# DATASET ENTRIES
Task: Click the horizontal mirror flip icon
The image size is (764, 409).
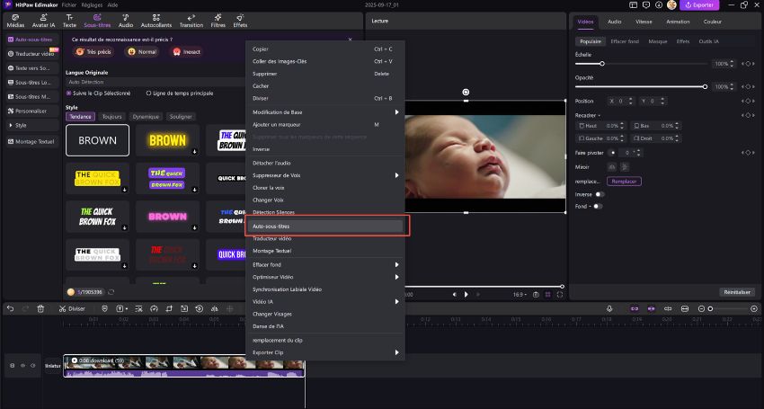Action: pos(613,167)
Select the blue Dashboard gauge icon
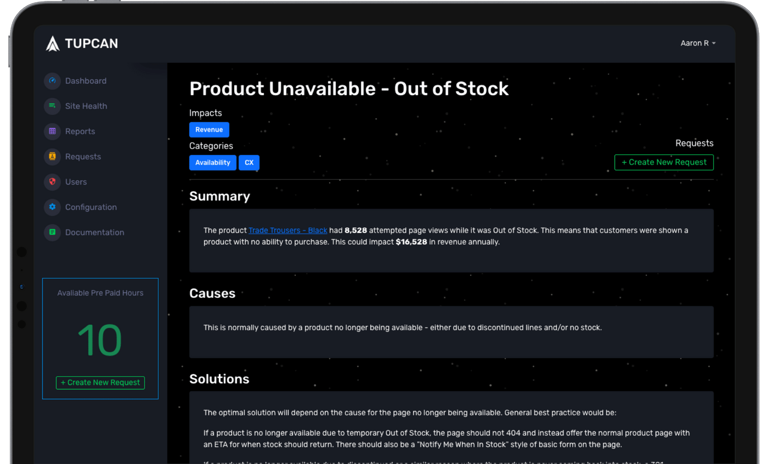 click(x=52, y=81)
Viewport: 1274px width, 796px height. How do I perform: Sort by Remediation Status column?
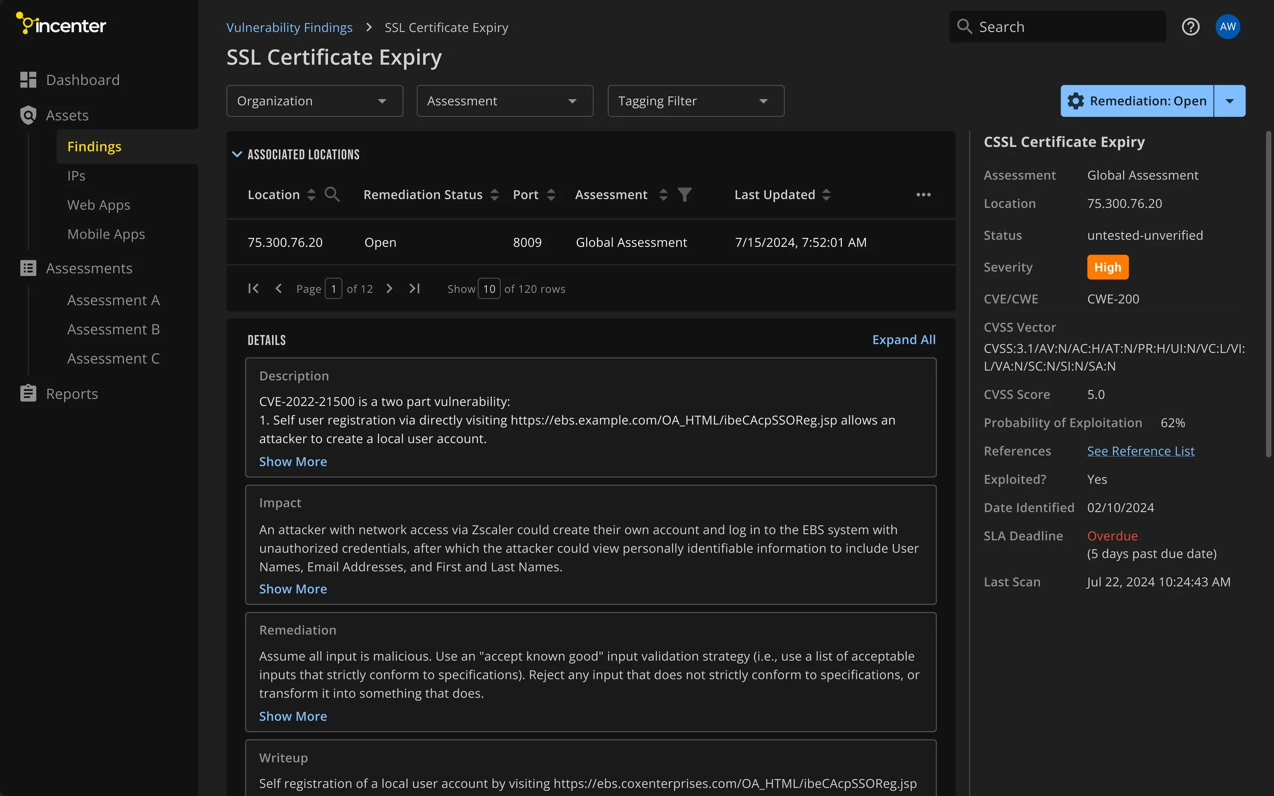494,195
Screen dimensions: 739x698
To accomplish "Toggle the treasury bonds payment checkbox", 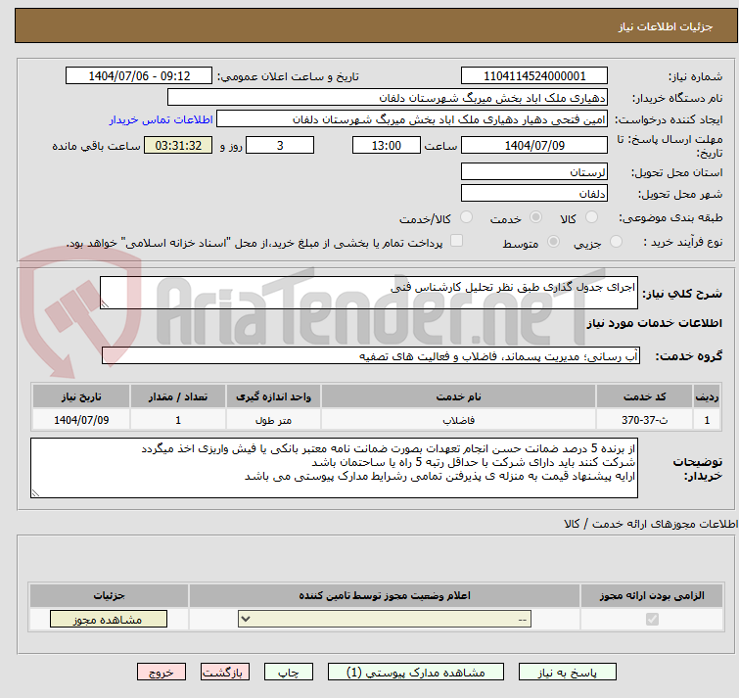I will [x=456, y=242].
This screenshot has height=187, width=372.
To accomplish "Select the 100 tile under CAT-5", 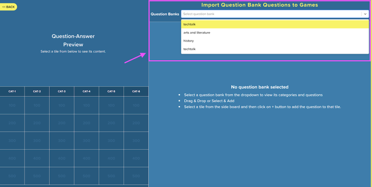I will [111, 105].
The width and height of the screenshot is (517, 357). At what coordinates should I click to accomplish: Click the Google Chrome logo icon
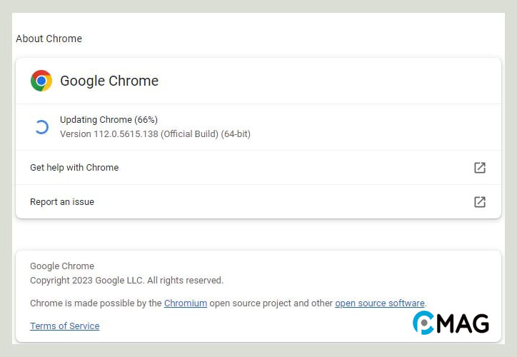pos(41,81)
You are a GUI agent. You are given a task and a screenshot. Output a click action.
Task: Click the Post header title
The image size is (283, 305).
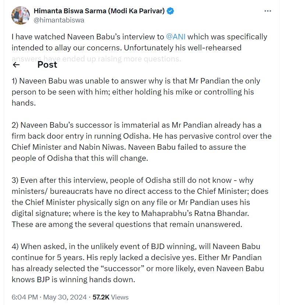(47, 65)
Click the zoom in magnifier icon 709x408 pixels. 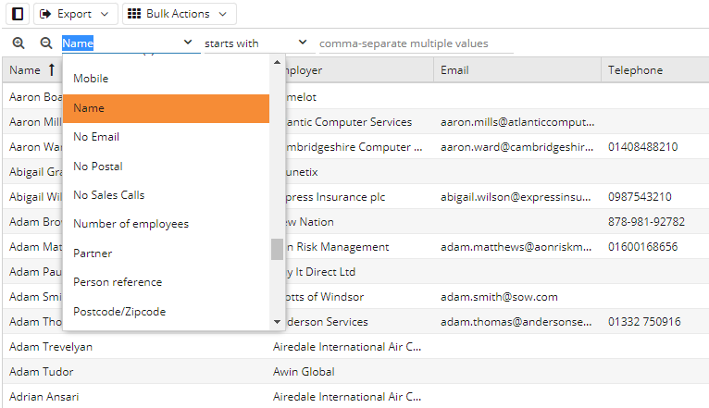click(19, 43)
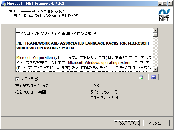Screen dimensions: 174x130
Task: Click the Microsoft .NET logo
Action: point(164,15)
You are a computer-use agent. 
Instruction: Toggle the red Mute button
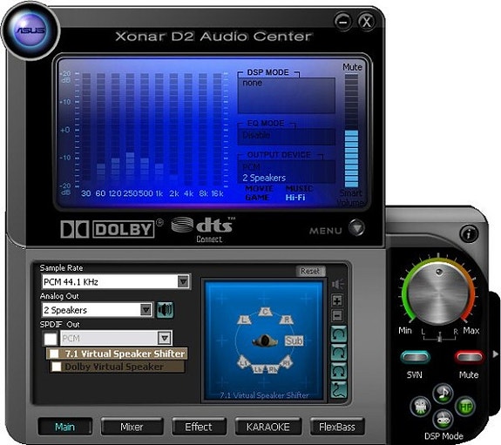pos(469,357)
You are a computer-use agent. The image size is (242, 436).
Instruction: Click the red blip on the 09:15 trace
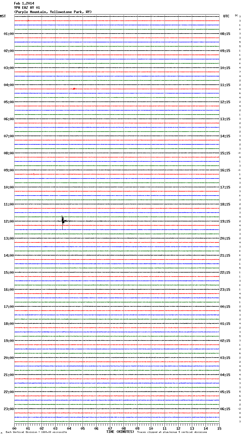pyautogui.click(x=34, y=174)
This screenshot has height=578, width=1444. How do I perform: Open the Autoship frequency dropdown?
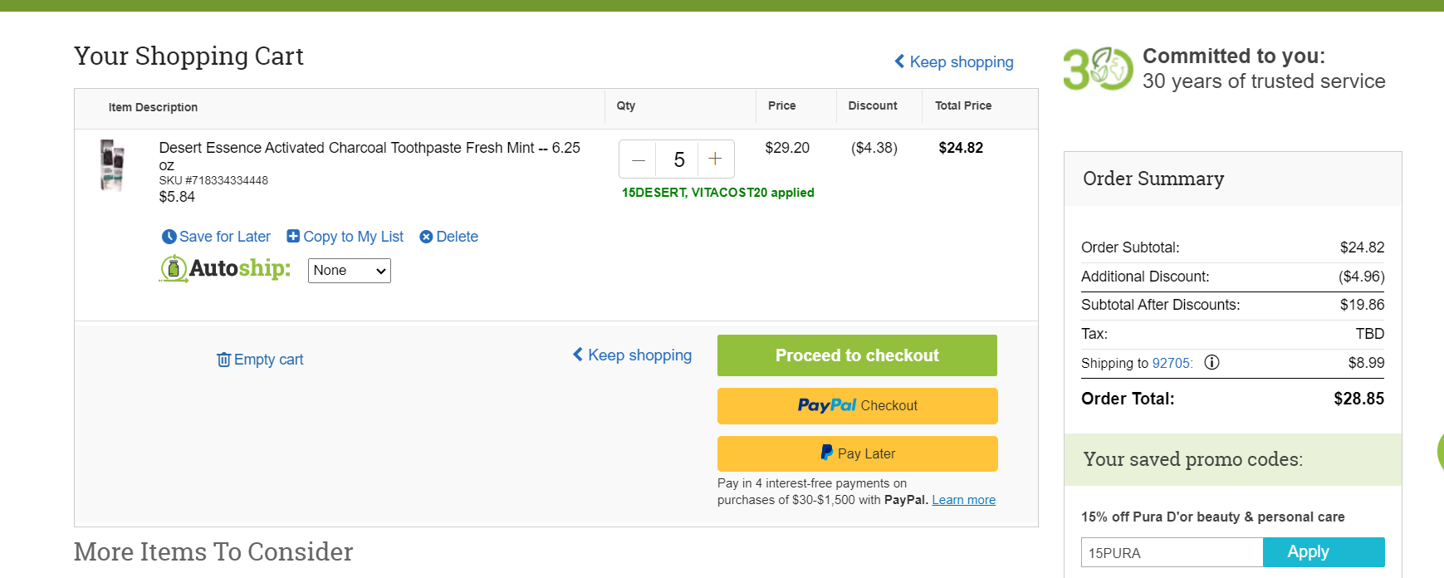(349, 271)
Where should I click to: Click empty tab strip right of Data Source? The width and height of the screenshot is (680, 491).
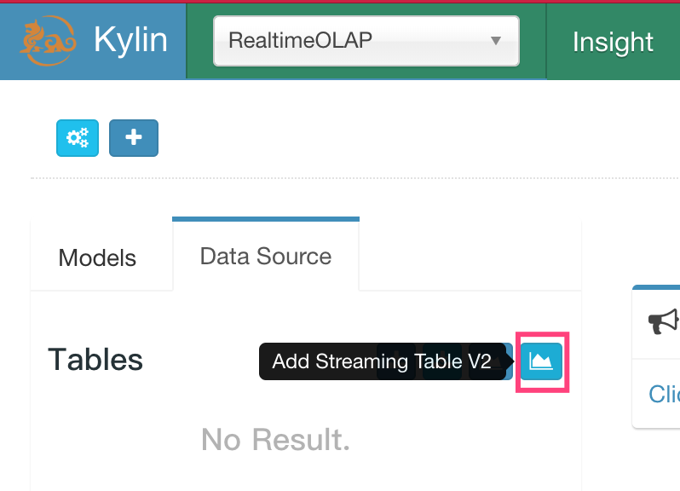point(469,256)

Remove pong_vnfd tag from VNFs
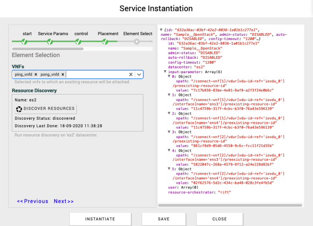coord(63,74)
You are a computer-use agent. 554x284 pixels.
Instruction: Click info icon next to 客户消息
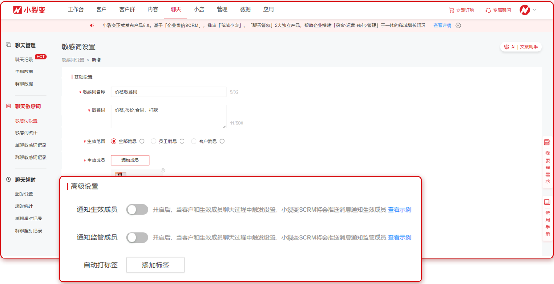(222, 141)
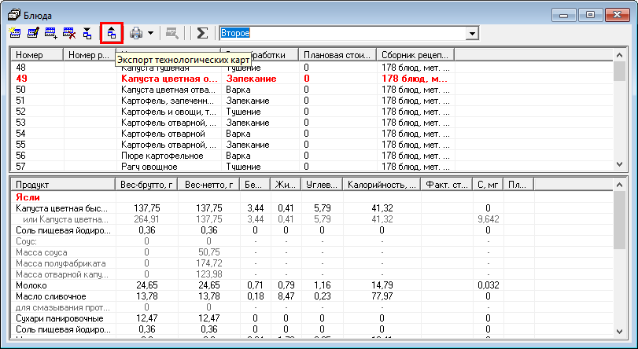Screen dimensions: 638x349
Task: Click the delete dish icon with red cross
Action: (x=69, y=34)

# YOUR OBJECTIVE
Recast the items as a Markdown table with the columns Row and Line, starting at the line that has "This screenshot has height=578, width=1444." and ending after the last line of the items. Skip blank lines and leave the pictures out.

# RESULT
| Row | Line |
|---|---|
| 1 | This screenshot has height=578, width=1444. How do I perform: Open the Autoship frequency dropdown? |
| 2 | (349, 271) |
| 3 | Where should I click to: Click empty tab strip right of Data Source? The width and height of the screenshot is (680, 491). |
| 4 | point(469,256) |
| 5 | Remove pong_vnfd tag from VNFs |
| 6 | coord(63,74) |
| 7 | You are a computer-use agent. 554x284 pixels. |
| 8 | Instruction: Click info icon next to 客户消息 |
| 9 | (222, 141) |
| 10 | Screen dimensions: 638x349 |
| 11 | Task: Click the delete dish icon with red cross |
| 12 | Action: (x=69, y=34) |